• Problem to solve: Leave out the pictures, and copy exactly the lines from the line with "This screenshot has width=768, height=512." through the last line of the data below.

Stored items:

+ + + + +

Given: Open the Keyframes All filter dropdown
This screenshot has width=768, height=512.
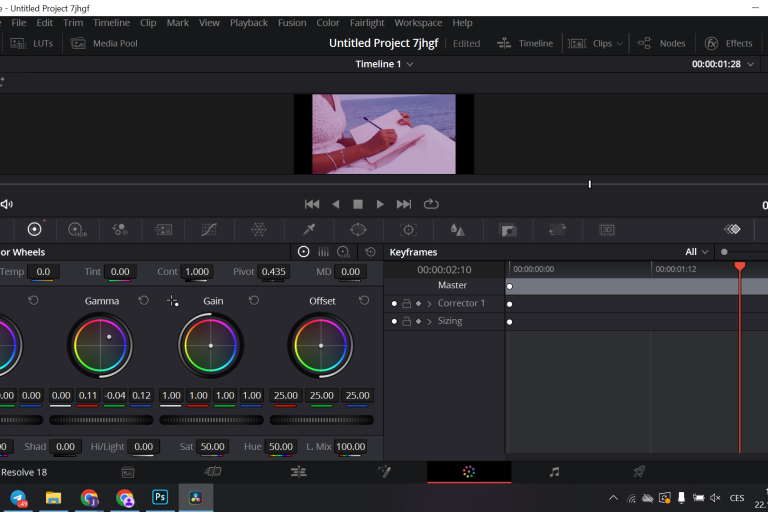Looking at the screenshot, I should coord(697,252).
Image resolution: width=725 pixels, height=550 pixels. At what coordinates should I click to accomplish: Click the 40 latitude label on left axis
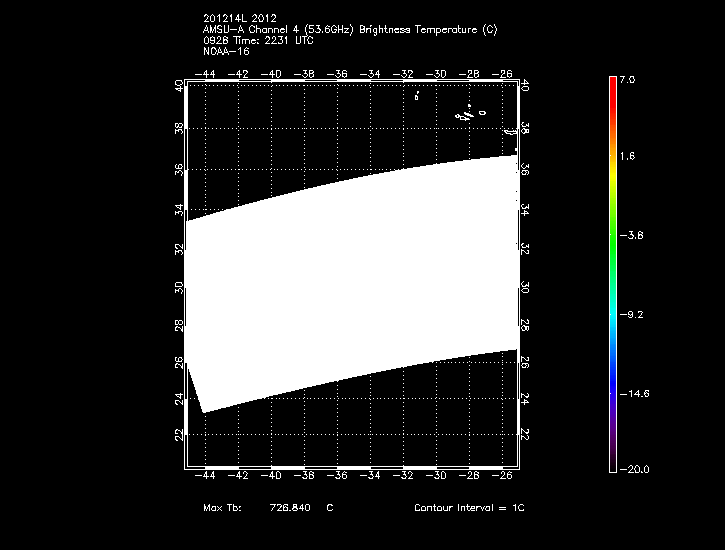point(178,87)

+ + + + +

• Your solution:
This screenshot has width=768, height=512.
Looking at the screenshot, I should coord(697,252).
Image resolution: width=725 pixels, height=550 pixels. At what coordinates should I click to accomplish: Click the 40 latitude label on left axis
point(178,87)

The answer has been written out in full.